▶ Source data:
________________________

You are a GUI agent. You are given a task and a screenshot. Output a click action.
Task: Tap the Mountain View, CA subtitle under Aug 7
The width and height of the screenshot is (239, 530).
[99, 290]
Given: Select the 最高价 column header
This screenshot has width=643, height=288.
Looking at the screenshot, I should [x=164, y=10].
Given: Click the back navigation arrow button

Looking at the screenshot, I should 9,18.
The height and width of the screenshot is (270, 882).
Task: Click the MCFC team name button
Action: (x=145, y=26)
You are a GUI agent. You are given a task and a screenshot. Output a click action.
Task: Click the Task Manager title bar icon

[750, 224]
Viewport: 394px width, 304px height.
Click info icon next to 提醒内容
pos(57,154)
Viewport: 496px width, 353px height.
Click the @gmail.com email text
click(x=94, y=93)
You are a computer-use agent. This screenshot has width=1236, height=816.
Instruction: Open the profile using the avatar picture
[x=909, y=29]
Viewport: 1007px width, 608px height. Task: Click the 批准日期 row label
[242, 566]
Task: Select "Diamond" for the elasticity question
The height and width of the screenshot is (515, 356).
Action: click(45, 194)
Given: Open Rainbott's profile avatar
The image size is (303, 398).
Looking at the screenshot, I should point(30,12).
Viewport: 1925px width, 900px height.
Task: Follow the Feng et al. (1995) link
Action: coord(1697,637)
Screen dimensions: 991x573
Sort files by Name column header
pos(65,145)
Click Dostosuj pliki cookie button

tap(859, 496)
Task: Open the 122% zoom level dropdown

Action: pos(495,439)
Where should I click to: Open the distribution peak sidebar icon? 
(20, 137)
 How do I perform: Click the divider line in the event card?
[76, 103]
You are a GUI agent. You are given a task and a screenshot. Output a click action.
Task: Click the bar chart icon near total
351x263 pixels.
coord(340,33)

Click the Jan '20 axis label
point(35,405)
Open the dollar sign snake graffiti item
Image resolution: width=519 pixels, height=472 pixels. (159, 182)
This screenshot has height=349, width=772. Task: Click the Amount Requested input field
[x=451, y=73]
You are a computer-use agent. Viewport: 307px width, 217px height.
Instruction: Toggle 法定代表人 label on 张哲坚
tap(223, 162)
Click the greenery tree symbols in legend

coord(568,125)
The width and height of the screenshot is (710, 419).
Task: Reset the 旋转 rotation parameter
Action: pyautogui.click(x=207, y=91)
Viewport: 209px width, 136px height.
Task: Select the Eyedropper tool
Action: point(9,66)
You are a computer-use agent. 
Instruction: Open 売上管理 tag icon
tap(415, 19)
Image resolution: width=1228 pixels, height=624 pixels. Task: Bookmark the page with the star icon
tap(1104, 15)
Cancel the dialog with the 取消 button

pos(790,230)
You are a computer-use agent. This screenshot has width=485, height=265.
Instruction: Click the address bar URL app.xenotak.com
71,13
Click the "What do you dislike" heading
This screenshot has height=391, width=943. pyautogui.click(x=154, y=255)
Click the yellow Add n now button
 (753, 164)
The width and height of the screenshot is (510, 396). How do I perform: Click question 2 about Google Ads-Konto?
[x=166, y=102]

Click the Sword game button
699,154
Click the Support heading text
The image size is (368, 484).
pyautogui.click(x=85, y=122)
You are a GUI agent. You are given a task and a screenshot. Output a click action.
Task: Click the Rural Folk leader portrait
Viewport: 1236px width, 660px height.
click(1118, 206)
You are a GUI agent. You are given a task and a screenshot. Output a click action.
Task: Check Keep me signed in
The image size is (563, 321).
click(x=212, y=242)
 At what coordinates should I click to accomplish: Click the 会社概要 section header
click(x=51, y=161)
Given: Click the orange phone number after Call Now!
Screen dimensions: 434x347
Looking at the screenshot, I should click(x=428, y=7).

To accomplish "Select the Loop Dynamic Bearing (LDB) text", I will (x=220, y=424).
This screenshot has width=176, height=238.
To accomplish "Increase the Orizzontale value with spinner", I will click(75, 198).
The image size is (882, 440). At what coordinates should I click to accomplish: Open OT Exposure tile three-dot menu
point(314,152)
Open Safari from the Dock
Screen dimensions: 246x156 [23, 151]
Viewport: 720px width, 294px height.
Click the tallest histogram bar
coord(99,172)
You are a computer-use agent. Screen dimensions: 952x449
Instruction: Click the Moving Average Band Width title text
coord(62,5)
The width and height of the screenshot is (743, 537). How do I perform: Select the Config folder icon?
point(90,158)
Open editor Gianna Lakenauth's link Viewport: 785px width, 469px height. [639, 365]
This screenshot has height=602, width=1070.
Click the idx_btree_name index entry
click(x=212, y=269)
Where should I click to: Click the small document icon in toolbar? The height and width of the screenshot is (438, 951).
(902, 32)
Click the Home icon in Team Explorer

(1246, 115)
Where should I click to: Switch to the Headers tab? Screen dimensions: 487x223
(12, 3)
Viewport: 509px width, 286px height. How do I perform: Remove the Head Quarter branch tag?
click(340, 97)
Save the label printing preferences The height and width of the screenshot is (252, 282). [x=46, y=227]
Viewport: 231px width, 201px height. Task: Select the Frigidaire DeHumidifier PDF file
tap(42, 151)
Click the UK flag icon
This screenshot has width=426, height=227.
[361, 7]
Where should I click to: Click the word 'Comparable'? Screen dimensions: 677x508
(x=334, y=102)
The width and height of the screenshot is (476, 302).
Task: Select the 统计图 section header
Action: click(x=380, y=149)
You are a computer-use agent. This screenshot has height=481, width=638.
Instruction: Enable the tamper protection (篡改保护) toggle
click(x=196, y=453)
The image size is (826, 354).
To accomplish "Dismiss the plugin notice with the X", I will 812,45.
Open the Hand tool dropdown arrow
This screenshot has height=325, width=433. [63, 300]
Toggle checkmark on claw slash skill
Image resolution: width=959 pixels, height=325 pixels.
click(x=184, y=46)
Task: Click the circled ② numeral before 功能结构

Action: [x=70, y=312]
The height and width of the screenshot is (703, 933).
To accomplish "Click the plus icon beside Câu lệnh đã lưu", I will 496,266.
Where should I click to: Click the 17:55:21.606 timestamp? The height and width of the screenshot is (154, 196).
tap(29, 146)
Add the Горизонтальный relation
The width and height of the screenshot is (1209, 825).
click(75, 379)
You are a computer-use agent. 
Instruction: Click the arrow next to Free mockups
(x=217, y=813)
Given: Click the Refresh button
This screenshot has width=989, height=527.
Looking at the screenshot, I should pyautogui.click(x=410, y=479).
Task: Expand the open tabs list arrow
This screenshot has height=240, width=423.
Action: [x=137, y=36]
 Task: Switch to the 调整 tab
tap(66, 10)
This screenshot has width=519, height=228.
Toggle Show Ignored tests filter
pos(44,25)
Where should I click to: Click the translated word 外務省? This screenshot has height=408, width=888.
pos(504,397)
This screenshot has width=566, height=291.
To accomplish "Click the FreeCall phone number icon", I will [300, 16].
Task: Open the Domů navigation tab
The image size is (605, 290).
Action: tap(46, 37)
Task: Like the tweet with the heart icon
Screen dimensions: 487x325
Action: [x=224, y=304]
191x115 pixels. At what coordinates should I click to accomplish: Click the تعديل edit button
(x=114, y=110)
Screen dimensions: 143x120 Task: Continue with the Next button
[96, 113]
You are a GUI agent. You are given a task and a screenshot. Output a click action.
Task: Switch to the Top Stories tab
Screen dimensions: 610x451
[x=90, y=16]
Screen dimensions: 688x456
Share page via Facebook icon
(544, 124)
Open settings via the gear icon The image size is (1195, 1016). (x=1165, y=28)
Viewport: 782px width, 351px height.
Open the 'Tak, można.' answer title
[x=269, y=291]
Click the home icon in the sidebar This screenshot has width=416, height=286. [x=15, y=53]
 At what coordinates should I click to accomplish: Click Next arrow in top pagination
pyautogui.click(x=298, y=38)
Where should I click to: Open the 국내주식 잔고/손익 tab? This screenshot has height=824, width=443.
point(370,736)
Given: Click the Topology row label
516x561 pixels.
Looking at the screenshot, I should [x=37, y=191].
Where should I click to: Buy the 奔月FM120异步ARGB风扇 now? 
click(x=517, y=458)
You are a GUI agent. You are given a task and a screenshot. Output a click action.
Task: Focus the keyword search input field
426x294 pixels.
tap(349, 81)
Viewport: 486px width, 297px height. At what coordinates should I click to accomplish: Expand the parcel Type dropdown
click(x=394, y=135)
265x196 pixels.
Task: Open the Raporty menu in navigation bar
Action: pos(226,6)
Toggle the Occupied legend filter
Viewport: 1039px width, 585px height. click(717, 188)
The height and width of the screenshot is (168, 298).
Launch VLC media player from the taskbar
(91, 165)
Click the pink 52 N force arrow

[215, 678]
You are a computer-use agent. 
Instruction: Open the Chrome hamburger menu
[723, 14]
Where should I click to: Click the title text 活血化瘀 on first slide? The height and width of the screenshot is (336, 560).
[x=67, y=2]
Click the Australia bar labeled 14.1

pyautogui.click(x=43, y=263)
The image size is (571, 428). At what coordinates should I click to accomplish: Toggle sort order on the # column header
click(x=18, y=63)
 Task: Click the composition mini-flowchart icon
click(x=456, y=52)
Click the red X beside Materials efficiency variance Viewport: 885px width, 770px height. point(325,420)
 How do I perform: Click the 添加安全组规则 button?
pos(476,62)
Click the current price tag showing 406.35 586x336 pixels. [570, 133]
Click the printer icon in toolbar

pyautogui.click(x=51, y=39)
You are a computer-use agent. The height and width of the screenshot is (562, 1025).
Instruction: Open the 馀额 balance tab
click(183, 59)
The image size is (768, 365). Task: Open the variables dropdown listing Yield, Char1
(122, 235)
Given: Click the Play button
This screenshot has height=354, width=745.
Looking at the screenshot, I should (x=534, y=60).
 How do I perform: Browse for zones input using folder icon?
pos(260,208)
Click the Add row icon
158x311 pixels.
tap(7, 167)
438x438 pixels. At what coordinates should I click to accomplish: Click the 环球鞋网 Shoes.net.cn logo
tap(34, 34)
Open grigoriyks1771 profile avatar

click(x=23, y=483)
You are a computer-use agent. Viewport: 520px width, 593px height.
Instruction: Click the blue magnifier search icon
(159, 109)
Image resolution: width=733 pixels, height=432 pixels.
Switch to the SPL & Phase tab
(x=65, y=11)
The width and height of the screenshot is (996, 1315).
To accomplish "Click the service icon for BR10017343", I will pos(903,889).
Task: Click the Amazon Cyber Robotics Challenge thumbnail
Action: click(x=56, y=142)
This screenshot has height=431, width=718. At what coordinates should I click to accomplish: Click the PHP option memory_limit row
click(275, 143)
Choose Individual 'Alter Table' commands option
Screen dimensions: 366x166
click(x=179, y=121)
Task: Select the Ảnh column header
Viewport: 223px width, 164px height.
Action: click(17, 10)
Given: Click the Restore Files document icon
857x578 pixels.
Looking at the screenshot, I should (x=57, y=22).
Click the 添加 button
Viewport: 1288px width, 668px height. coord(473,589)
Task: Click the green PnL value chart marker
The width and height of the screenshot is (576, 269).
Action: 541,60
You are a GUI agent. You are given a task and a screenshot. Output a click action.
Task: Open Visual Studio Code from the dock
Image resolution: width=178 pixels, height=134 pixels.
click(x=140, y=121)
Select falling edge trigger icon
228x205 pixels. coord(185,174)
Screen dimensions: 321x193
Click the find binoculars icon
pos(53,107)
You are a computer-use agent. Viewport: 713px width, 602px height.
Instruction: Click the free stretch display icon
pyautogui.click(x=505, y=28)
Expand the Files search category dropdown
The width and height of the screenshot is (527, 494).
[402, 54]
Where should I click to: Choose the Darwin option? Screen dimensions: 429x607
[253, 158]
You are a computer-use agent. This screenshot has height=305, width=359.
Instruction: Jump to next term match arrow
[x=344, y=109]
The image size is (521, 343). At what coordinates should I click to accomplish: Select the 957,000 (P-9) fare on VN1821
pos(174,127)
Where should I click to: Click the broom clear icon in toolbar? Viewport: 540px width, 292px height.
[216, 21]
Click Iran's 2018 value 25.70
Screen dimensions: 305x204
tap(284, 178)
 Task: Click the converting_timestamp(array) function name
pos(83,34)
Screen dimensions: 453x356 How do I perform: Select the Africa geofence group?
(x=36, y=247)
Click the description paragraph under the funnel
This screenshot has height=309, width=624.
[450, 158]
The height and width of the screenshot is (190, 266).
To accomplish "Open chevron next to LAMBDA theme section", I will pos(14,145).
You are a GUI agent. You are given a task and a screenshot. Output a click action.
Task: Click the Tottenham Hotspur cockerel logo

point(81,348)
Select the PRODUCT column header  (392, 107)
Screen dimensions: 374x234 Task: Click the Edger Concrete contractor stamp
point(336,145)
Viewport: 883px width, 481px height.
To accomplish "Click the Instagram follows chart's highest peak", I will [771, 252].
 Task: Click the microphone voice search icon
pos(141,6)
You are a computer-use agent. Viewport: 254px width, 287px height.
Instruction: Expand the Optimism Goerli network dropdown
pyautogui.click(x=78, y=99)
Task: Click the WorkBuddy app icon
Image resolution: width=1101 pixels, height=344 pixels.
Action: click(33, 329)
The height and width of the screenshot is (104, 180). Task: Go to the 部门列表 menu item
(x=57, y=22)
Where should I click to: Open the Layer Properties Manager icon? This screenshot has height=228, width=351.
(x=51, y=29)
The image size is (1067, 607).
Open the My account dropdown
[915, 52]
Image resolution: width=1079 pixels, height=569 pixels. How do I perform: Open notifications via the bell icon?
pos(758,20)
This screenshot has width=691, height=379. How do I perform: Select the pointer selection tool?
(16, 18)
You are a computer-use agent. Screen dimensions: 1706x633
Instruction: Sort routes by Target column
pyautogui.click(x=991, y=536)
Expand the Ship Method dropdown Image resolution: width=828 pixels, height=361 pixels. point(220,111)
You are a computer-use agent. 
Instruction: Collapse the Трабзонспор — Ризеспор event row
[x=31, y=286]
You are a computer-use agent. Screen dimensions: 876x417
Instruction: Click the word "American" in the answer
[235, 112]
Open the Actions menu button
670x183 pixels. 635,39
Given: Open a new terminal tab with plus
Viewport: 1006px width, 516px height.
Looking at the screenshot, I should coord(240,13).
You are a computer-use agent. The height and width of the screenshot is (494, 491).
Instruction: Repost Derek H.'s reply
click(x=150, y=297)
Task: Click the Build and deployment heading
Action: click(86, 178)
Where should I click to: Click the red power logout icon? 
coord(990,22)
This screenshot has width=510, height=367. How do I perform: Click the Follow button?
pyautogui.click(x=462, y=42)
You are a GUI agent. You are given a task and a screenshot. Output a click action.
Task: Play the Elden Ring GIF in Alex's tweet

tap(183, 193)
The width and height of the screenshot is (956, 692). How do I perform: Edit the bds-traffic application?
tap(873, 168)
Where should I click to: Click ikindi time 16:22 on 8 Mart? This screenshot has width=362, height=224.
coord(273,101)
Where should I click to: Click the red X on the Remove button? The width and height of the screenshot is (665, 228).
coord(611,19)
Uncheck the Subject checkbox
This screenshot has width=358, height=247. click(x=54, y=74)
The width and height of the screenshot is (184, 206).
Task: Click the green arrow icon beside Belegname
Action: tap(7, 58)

________________________

▶ Prompt: Your answer must be a copy of every line in the data above that holds the string "number".

▶ Solution for this problem:
Given: Click the orange phone number after Call Now!
To accomplish "Click the FreeCall phone number icon", I will [300, 16].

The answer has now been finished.